HAVERÁ SABER JURÍDICO SEM DOMÍNIO DA
LINGUAGEM?
Os gregos foram os primeiros a se
dedicar à filosofia; os romanos, ao Direito. Aqueles ensinaram a argumentar e a
expor ideias, como expressão de um conhecimento racional e sistemático; esses, lançaram
as bases do Direito como ciência, atreladas à dialética.
Dos fundamentos científicos do
Direito, elaborados pelos romanos, o mundo jurídico ocidental não abriu mão,
durante muitos séculos. Essa foi a base da formação de grandes juristas.
Mas, há cerca de 70 anos, tanto as
bases do Direito Romano, como os princípios que norteiam a dialética, começaram
a despencar. A exclusão do latim dos currículos escolares desembocou na
exclusão do Direito Romano, tal como era administrado nas Faculdades de Direito.
As “Facilidades” de Direito, multiplicadas como coelhos pelo Brasil afora,
contribuíram para a decadência do ensino jurídico, quando excluíram o latim de
seus vestibulares.
Hoje, por exemplo, não haverá, no
Supremo Tribunal Federal, um ministro sequer que tenha conhecimento do idioma
de Cícero. O máximo a que algum deles se aventura, de vez em quando, é citar
qualquer axioma criado pelos jurisconsultos romanos. Os últimos ministros, com
sabedoria enriquecida pelo conhecimento do latim, foram João Leitão de Abreu e
Antônio Cezar Peluso.

**DADOS FORNECIDOS:**
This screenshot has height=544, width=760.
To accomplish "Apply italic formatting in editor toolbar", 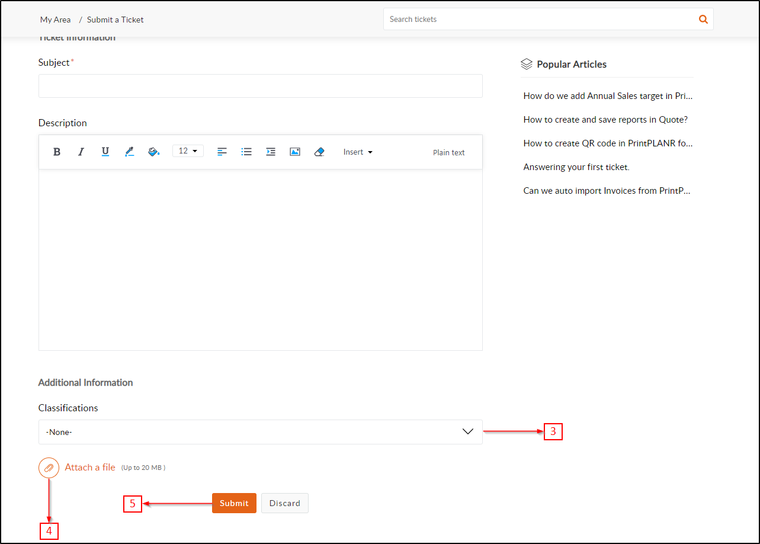I will [81, 152].
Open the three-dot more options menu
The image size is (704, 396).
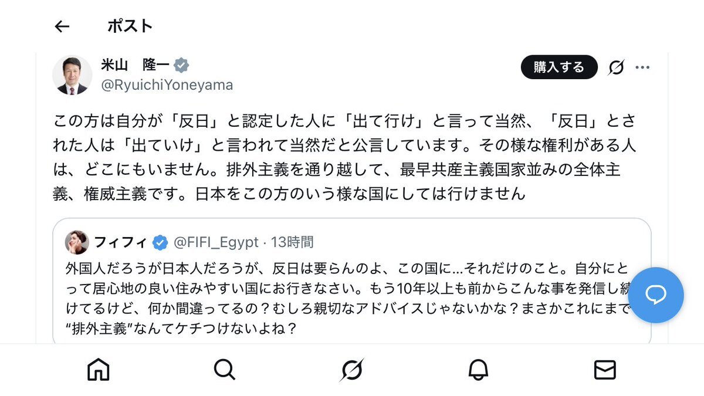pyautogui.click(x=642, y=67)
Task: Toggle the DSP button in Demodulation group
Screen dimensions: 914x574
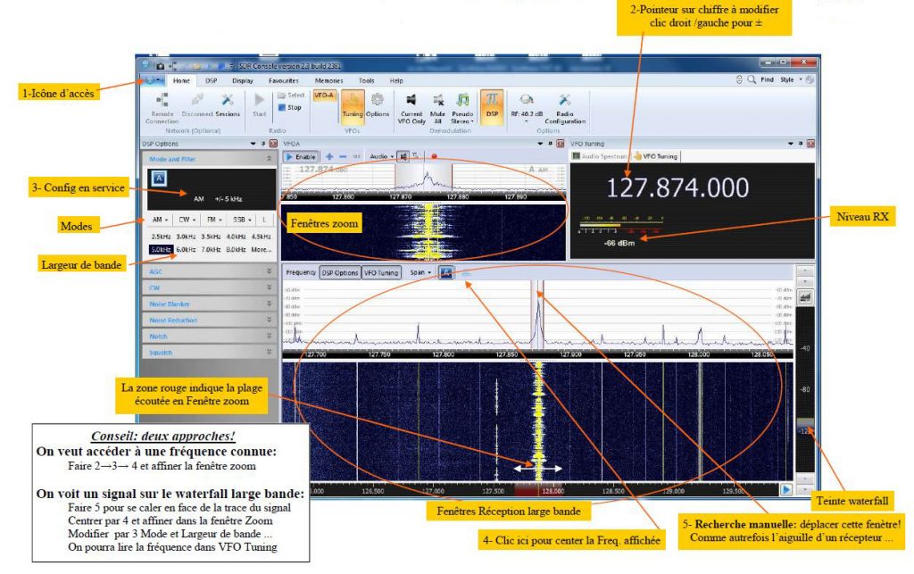Action: (492, 105)
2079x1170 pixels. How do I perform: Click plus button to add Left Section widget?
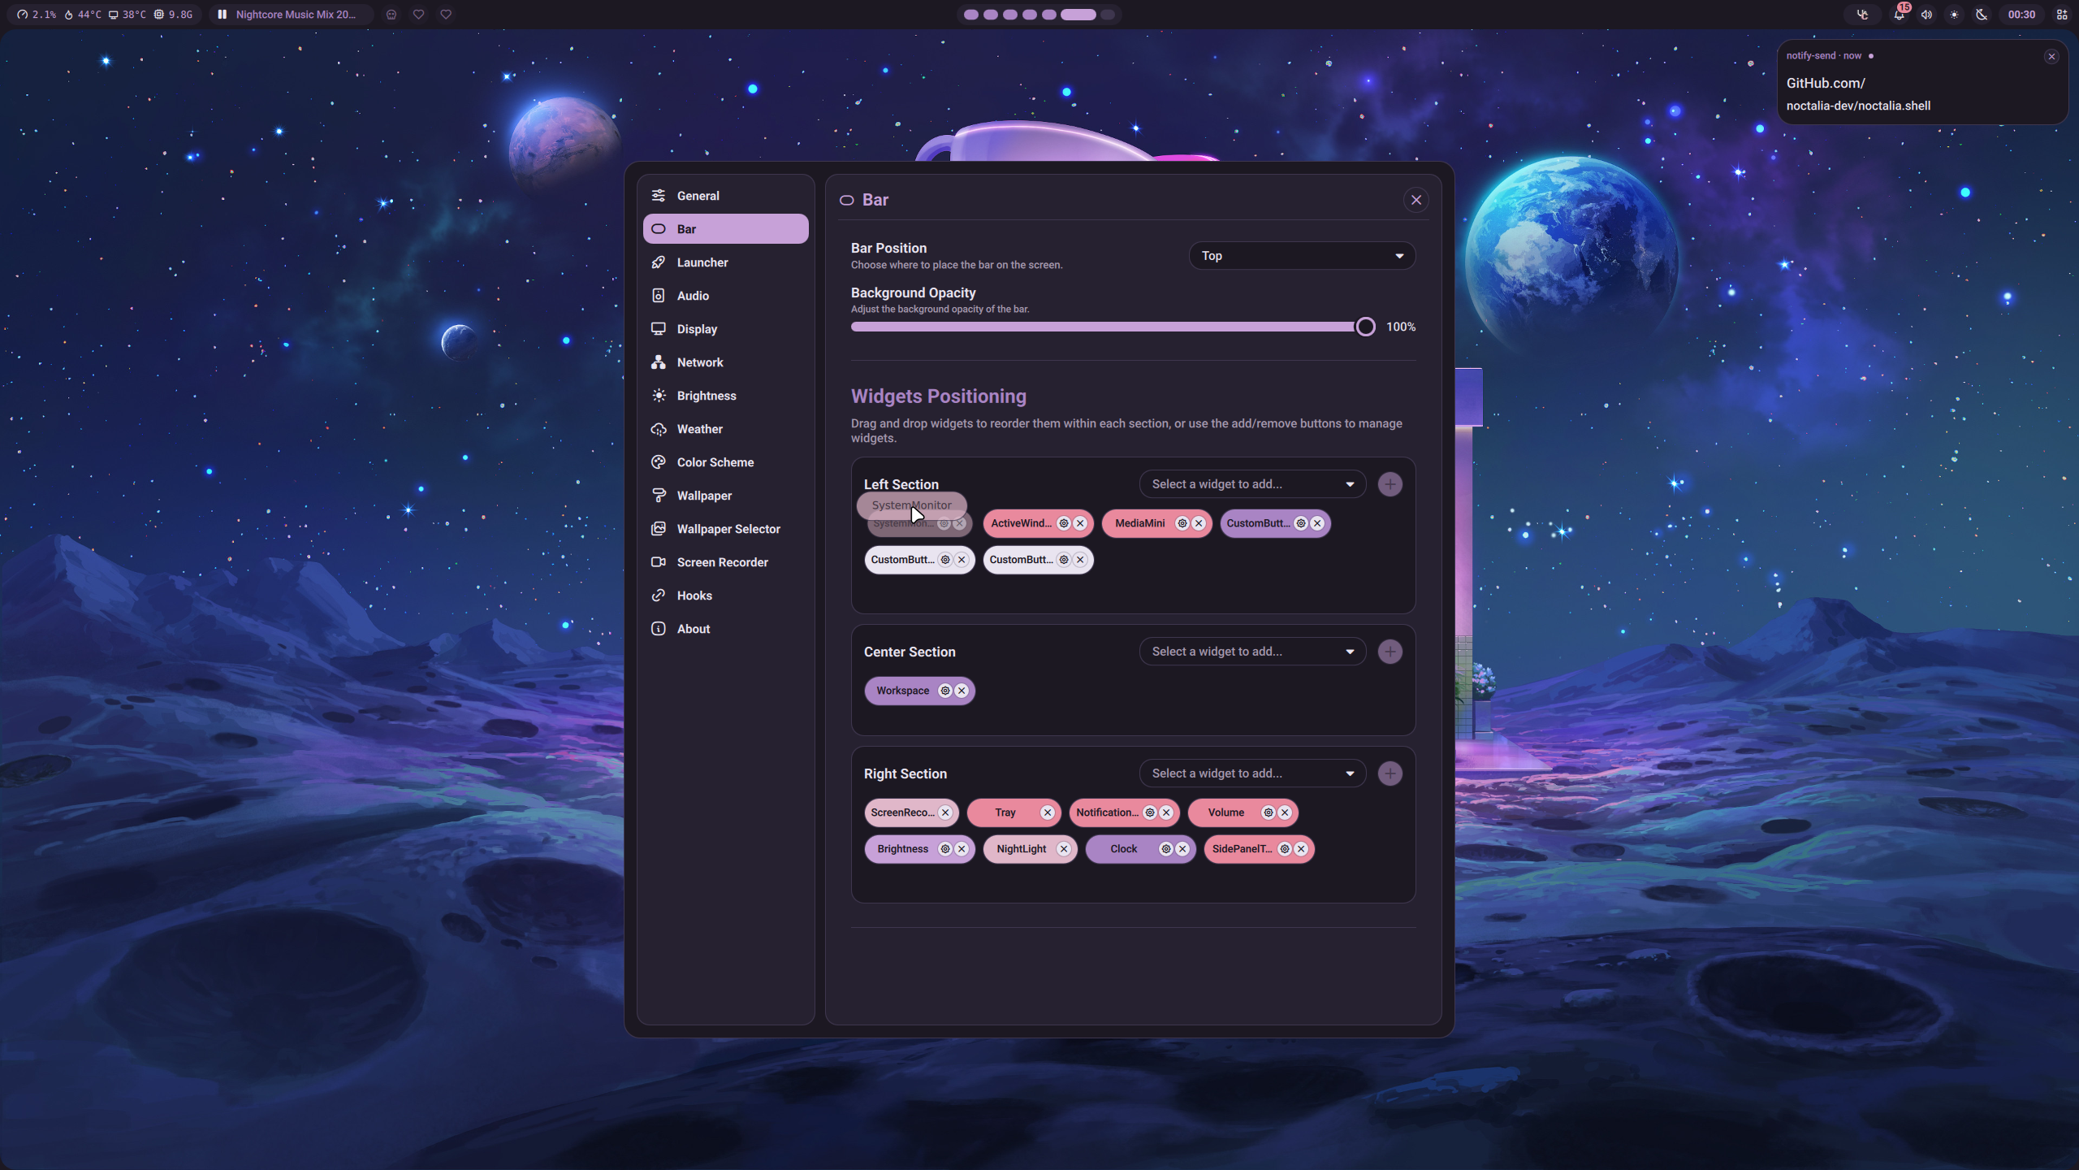pyautogui.click(x=1390, y=484)
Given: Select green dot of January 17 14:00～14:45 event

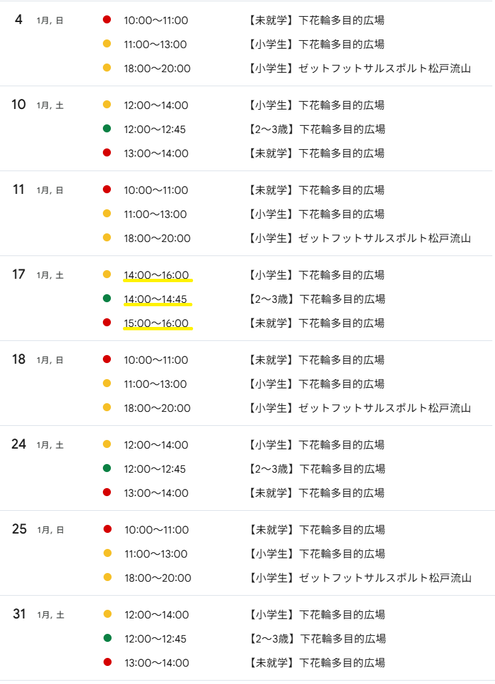Looking at the screenshot, I should (x=107, y=299).
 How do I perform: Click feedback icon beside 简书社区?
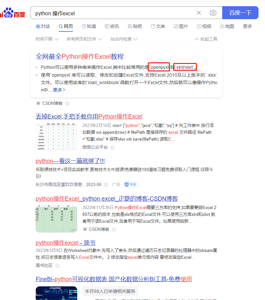coord(57,265)
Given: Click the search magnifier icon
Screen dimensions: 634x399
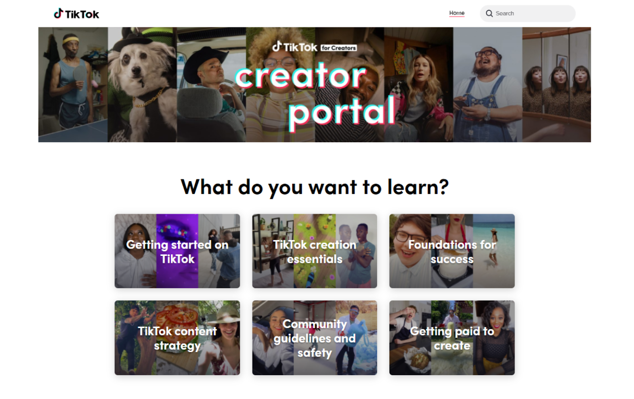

**O QUE FAZER:** Segundo o texto sobre o saber jurídico e o latim, quem foram os últimos ministros com sabedoria enriquecida pelo conhecimento do latim?

**SOLUÇÃO DO EXERCÍCIO:** João Leitão de Abreu e Antônio Cezar Peluso.